## Testo del documento
((

Gli educatori, che non superano i contraccolpi di una situazione del genere, finiscono col perdere la coscienza del loro ruolo. Dovrebbe invece essere evidente che quanto più progrediscono il perfezionamento scientifico e la diffusione dei mezzi didattici e dell’informazione psicologica, tanto più è necessario un rinforzo parallelo della meta a cui tendere, della tensione dinamica ai soli valori che meritano di contare, della saggezza morale senza di cui nulla di buono si fa in campo educativo.

Le società democratiche in particolare sono tentate di incertezza o addirittura di oblio dei fini essenziali dell’educazione, per cui i mezzi cessano assai spesso di essere mezzi e si sostituiscono ai fini; l’arte educativa perde allora la sua forza di sollecitazione, il dubbio diventa sistema e in campo morale si verifica il collasso di ogni sicuro proposito, la caduta del senso di responsabilità.

))

## Compiti scritti
a: Indichi se ciascuna delle seguenti affermazioni concorda con il testo sull'educazione, rispondendo sì o no e citando tra virgolette le parole del testo che lo stabiliscono: (i) le società democratiche sono tentate di dimenticare i fini essenziali dell'educazione; (ii) il progresso dei mezzi didattici rende meno necessaria la saggezza morale; (iii) gli educatori che non superano i contraccolpi della situazione perdono la coscienza del loro ruolo.
b: Aggiorni il testo sull'educazione da «Gli educatori, che» fino a «in campo educativo.» compreso, sostituendo «saggezza morale» con «sapienza morale».
c: Secondo il testo sull'educazione, che cosa accade ai mezzi quando si dimenticano i fini essenziali dell'educazione?
Per rispondere si basi unicamente sul testo.

## Dati
((

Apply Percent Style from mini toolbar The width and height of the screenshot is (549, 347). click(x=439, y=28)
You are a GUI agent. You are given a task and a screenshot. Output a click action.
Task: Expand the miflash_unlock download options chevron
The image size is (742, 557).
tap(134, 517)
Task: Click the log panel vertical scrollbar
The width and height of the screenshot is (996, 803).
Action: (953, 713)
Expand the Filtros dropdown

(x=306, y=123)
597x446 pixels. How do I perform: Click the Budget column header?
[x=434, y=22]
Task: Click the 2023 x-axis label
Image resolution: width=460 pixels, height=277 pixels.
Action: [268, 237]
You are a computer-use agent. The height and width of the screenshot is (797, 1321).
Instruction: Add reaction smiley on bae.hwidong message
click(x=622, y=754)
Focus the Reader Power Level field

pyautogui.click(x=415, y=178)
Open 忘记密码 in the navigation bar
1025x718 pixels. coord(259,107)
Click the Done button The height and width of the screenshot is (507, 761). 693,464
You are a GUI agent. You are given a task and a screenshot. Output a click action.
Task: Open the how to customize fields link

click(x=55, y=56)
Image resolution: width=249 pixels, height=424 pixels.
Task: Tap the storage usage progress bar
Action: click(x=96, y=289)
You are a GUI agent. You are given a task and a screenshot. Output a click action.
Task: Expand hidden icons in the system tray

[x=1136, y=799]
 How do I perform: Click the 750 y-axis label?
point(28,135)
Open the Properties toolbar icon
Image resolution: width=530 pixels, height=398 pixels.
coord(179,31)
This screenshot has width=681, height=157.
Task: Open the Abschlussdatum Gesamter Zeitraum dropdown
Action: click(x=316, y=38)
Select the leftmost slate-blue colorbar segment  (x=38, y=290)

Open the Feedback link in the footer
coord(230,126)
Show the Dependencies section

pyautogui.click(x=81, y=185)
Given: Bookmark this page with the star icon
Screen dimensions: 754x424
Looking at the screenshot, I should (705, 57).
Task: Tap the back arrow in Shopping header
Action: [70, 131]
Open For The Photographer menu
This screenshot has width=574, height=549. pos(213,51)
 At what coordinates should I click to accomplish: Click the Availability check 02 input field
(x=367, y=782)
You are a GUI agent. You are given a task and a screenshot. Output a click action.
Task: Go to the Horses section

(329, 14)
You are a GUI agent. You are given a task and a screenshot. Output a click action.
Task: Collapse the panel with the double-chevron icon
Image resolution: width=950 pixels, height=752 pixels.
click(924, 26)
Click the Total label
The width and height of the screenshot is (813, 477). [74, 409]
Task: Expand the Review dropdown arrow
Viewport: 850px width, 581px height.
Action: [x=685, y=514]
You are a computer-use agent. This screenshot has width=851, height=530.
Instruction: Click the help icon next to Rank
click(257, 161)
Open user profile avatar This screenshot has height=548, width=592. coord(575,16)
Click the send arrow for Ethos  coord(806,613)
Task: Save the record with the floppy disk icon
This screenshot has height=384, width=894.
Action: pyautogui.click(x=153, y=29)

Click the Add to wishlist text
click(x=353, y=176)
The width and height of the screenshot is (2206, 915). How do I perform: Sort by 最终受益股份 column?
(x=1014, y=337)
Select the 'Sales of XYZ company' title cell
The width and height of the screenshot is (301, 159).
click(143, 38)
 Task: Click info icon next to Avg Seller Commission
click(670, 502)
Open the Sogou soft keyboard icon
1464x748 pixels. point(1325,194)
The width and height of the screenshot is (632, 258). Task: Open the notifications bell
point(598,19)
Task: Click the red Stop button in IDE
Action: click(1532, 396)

))

## Risposte
a:
(i) Sì: «Le società democratiche in particolare sono tentate di incertezza o addirittura di oblio dei fini essenziali dell’educazione».
(ii) No: «quanto più progrediscono il perfezionamento scientifico e la diffusione dei mezzi didattici e dell’informazione psicologica, tanto più è necessario un rinforzo parallelo della meta a cui tendere, della tensione dinamica ai soli valori che meritano di contare, della saggezza morale».
(iii) Sì: «Gli educatori, che non superano i contraccolpi di una situazione del genere, finiscono col perdere la coscienza del loro ruolo».

b:
Gli educatori, che non superano i contraccolpi di una situazione del genere, finiscono col perdere la coscienza del loro ruolo. Dovrebbe invece essere evidente che quanto più progrediscono il perfezionamento scientifico e la diffusione dei mezzi didattici e dell’informazione psicologica, tanto più è necessario un rinforzo parallelo della meta a cui tendere, della tensione dinamica ai soli valori che meritano di contare, della sapienza morale senza di cui nulla di buono si fa in campo educativo.

c: Cessano assai spesso di essere mezzi e si sostituiscono ai fini.